• [WORK TASK]
Quote exactly the lines from the one with "Screen dimensions: 728x441" to the end of the data, both included; omit the pictures.

• [EXCERPTED DATA]

------

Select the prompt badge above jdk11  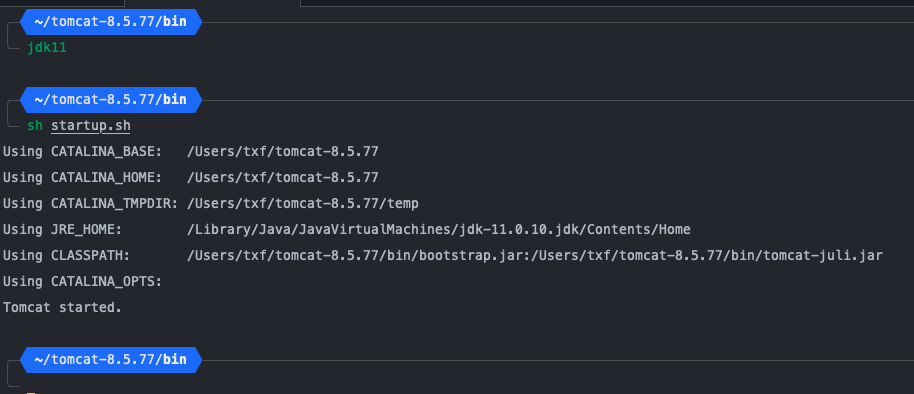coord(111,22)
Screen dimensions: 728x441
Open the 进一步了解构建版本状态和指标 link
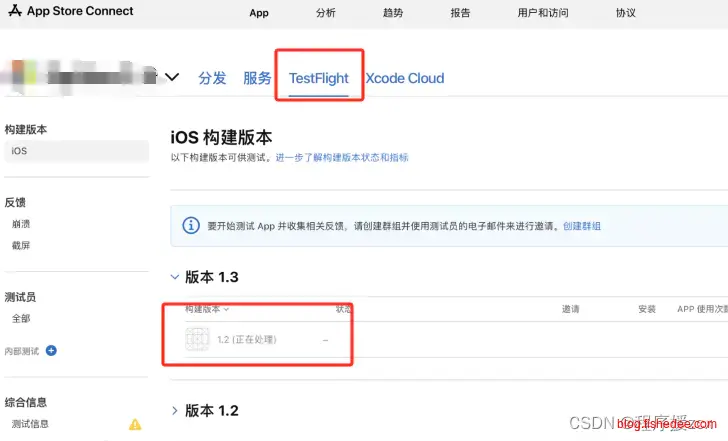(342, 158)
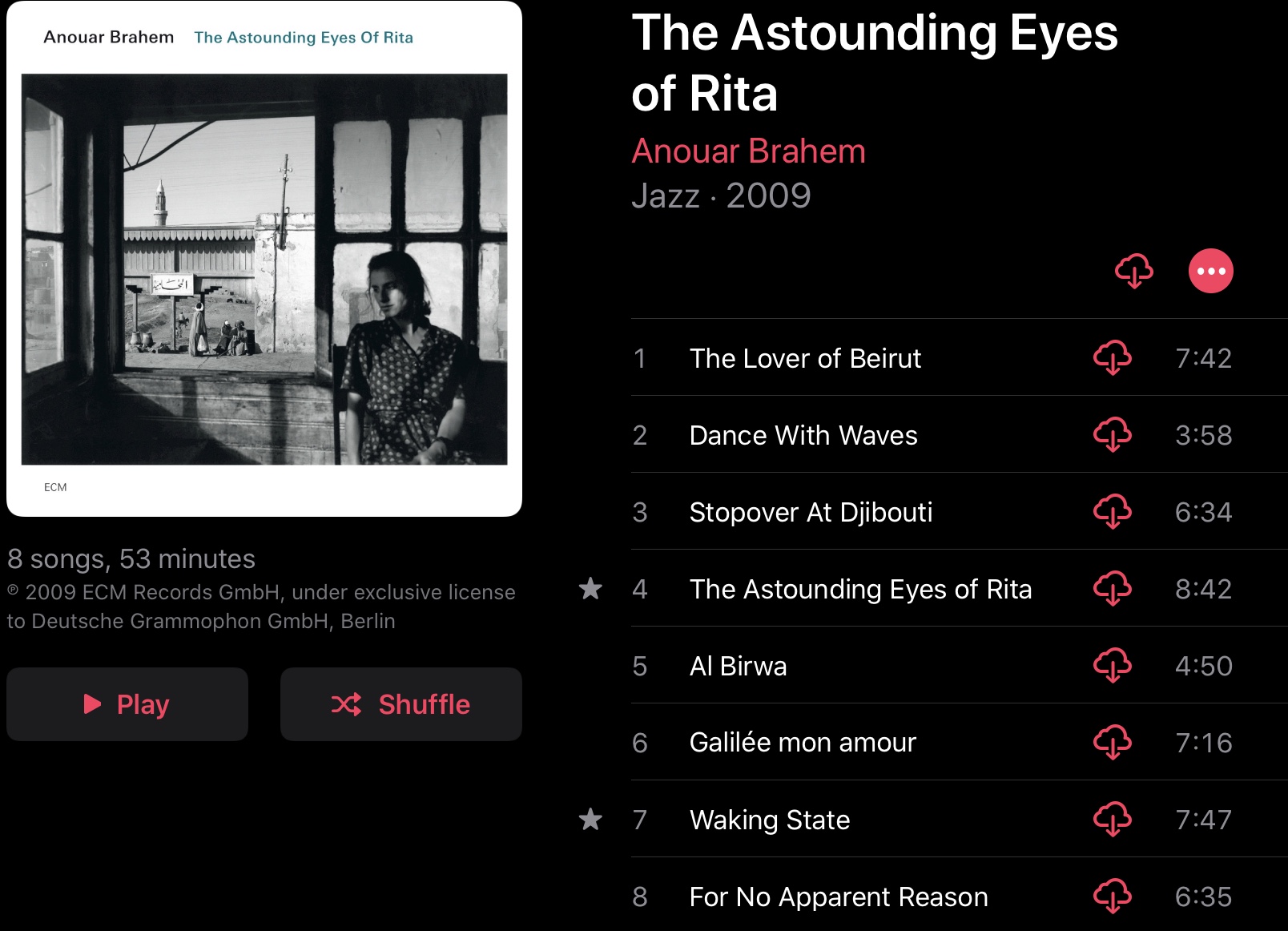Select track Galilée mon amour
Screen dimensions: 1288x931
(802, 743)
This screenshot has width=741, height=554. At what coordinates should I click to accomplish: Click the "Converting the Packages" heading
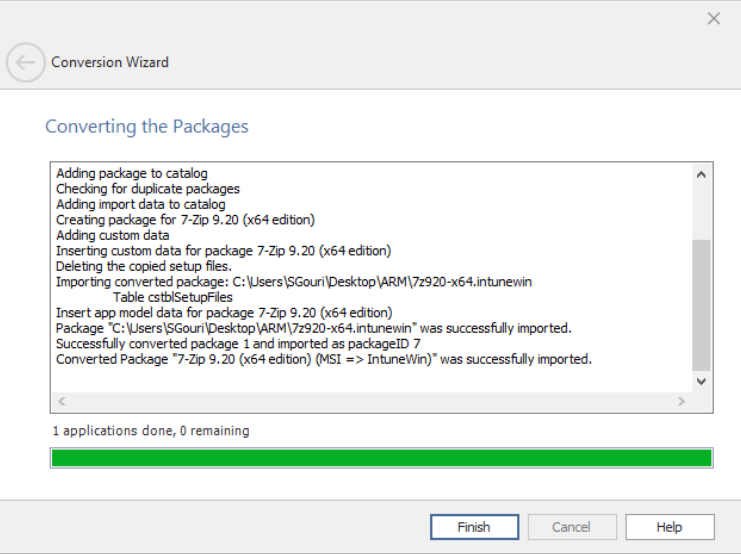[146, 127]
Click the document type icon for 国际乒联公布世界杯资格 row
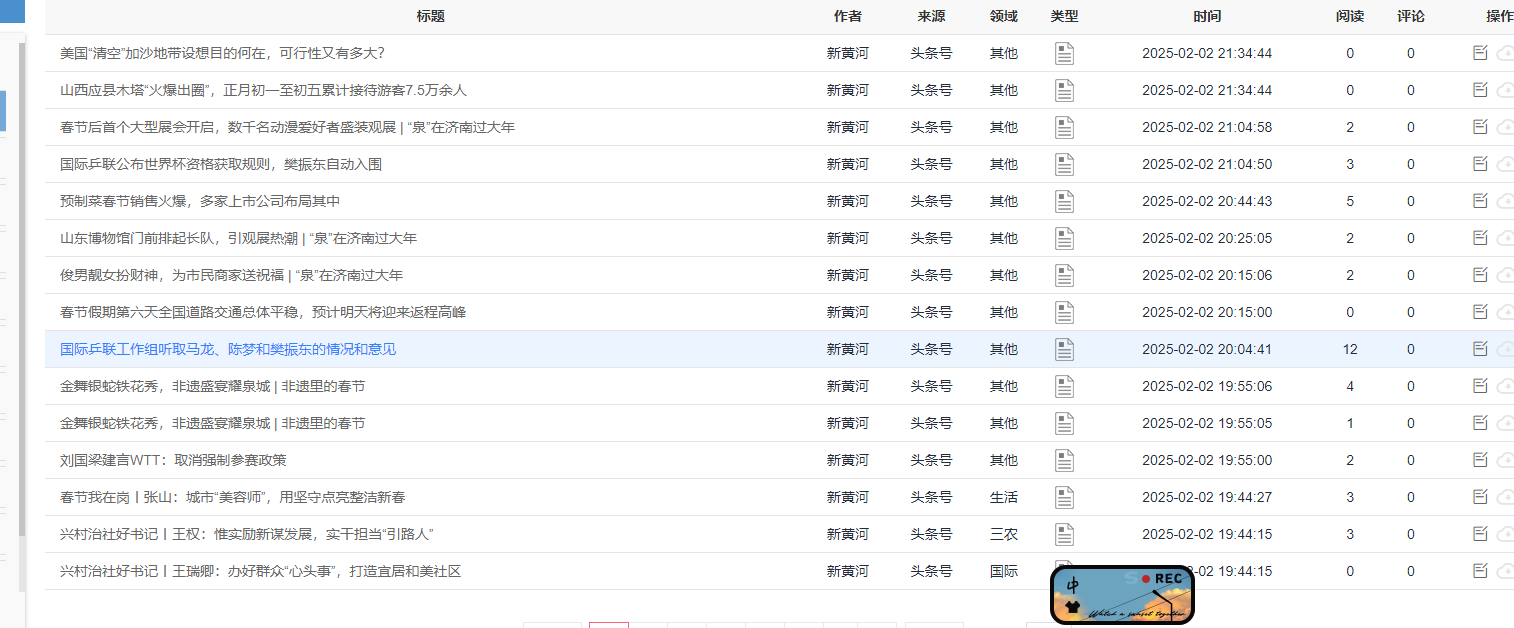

------

• [EXPECTED ANSWER]
Screen dimensions: 728x441
Open the 进一步了解构建版本状态和指标 link
(342, 158)
Select track Galilée mon amour
Screen dimensions: 1288x931
(802, 743)
This screenshot has width=741, height=554. At what coordinates should I click to accomplish: Click the "Converting the Packages" heading
[146, 127]
Click the document type icon for 国际乒联公布世界杯资格 row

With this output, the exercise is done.